-- Exercise data follows --

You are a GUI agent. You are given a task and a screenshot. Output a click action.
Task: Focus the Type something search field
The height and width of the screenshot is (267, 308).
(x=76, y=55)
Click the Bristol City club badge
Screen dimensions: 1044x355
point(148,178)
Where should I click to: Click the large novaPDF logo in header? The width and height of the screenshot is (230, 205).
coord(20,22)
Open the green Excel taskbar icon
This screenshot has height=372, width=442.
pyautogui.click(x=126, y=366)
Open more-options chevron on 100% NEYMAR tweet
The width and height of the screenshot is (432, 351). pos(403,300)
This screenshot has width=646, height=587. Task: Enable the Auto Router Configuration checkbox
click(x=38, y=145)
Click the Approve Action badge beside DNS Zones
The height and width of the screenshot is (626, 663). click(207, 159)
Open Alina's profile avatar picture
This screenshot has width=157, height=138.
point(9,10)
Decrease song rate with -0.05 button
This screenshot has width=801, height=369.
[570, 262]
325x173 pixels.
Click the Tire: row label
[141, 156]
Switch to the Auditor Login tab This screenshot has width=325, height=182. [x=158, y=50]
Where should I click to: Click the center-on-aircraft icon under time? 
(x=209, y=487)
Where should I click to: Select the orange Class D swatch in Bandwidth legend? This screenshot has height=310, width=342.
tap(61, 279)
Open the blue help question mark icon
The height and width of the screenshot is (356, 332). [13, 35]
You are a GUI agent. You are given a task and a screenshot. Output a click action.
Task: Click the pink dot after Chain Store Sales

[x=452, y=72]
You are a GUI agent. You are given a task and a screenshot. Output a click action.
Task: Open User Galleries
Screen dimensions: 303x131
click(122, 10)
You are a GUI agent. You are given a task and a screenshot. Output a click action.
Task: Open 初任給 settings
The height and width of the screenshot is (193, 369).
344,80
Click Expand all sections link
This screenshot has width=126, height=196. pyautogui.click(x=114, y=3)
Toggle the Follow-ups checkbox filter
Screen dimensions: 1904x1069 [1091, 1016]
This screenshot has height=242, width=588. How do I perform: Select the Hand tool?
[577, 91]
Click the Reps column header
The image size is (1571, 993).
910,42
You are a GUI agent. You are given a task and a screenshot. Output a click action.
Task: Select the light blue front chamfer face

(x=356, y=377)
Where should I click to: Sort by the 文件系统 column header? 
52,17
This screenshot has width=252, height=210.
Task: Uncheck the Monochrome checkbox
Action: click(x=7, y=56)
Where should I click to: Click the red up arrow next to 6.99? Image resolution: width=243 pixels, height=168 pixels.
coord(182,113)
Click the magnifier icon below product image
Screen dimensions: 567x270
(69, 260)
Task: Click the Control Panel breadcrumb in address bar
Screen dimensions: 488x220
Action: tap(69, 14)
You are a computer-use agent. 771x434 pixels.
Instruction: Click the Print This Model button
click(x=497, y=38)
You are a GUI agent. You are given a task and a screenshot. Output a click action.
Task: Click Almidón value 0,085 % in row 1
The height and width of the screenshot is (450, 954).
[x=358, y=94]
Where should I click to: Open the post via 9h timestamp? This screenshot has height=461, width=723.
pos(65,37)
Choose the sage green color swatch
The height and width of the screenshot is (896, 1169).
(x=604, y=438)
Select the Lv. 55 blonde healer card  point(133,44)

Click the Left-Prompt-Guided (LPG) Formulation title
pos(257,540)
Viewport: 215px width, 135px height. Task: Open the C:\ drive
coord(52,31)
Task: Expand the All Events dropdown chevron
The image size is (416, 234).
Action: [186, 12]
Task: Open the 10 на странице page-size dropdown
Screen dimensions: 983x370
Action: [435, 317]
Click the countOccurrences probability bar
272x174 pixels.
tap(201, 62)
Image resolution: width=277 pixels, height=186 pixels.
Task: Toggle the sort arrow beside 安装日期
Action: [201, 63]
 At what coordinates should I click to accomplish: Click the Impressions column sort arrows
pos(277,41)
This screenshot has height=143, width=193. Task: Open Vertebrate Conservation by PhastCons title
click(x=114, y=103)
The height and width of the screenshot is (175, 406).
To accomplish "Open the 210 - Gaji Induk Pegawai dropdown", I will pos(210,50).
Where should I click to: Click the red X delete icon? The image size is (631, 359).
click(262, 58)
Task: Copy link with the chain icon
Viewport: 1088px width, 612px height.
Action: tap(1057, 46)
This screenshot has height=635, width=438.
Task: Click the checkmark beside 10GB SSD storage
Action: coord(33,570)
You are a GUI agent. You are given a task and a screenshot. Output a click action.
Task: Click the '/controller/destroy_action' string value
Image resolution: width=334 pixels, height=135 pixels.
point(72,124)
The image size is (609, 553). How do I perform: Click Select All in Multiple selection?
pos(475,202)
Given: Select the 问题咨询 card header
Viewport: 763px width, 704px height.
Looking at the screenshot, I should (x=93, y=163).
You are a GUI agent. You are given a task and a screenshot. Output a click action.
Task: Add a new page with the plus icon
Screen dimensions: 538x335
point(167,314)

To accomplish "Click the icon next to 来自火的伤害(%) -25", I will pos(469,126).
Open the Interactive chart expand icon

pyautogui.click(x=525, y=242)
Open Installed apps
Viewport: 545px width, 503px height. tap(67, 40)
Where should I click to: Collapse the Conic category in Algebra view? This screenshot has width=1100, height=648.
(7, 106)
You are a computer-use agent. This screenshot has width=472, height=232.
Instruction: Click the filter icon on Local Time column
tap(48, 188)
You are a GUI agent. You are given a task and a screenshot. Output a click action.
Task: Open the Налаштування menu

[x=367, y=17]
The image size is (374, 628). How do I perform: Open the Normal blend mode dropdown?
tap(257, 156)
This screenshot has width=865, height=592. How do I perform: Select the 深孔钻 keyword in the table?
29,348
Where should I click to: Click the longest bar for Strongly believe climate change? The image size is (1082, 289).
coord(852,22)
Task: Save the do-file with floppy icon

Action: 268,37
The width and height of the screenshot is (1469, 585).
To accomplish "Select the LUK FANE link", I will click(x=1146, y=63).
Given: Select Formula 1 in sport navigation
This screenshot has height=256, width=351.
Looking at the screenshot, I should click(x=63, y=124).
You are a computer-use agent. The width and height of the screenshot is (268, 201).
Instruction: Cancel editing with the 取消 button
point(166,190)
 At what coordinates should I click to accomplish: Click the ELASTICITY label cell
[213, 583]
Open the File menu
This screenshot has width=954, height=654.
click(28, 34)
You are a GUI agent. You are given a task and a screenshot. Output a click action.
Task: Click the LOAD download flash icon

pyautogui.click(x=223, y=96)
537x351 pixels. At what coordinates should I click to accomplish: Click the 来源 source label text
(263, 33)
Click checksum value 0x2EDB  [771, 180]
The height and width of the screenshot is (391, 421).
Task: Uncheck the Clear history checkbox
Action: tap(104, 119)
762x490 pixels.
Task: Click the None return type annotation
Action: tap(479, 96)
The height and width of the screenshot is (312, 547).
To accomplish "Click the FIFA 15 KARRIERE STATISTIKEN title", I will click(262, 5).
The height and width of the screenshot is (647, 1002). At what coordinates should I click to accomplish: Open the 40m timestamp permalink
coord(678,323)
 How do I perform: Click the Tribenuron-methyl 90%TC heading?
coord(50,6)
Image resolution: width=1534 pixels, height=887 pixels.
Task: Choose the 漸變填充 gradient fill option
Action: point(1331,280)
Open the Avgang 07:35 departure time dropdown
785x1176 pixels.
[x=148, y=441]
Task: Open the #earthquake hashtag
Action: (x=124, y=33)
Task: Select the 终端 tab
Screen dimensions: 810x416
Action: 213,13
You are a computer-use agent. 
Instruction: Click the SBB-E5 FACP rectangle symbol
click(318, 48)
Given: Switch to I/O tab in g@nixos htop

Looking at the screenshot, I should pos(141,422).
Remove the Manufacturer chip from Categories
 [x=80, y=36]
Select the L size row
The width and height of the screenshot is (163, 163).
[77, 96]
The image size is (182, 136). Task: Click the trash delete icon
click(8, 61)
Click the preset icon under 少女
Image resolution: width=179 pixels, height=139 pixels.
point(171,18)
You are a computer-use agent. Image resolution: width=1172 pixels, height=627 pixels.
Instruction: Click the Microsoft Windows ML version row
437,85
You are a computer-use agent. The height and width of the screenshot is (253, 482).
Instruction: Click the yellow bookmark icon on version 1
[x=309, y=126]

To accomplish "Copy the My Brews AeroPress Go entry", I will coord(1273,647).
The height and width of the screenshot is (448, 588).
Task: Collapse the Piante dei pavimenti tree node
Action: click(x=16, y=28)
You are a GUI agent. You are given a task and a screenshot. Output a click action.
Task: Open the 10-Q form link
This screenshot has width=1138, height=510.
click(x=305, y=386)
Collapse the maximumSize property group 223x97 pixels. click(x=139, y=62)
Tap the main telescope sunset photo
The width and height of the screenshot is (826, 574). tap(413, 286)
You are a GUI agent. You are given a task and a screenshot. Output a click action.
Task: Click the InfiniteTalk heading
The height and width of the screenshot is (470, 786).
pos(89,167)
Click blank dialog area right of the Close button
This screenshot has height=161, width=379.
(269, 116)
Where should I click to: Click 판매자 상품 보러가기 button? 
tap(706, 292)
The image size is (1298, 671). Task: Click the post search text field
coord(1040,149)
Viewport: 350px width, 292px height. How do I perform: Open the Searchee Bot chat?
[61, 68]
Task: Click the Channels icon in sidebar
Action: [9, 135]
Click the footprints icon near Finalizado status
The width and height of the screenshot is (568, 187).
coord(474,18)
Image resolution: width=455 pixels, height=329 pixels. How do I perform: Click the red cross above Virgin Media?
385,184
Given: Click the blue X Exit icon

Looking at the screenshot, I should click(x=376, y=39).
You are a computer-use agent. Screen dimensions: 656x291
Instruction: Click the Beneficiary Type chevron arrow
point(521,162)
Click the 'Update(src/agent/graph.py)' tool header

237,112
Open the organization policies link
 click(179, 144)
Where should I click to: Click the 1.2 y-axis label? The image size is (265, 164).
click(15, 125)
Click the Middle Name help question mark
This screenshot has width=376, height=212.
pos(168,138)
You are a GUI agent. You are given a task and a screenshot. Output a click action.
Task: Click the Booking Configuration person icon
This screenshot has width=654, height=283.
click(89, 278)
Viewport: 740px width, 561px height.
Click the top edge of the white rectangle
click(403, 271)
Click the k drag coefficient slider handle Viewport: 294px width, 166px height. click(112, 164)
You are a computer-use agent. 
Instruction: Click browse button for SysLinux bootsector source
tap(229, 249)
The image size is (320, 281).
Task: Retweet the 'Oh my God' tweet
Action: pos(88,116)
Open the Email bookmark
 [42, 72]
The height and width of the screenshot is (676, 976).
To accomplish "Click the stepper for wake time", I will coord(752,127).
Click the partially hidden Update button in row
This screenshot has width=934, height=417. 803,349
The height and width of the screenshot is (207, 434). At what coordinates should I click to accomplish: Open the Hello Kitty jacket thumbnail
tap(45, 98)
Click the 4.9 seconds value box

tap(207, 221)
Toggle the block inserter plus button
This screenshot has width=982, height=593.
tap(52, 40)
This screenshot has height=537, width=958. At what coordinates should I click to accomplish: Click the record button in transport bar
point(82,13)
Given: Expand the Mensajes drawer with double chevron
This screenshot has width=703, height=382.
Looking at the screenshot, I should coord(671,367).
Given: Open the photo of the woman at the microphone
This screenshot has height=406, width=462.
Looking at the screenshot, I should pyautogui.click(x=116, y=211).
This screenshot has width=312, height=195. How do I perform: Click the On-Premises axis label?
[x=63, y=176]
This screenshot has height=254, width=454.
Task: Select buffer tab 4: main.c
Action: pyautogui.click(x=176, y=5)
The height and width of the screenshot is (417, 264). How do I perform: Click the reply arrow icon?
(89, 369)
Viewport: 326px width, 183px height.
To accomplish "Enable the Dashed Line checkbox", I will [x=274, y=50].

-- Exercise data concluded --

**Work task**
Of the lines above, copy each that contains "plus".

**Answer to the exercise**
Task: Add a new page with the plus icon
Toggle the block inserter plus button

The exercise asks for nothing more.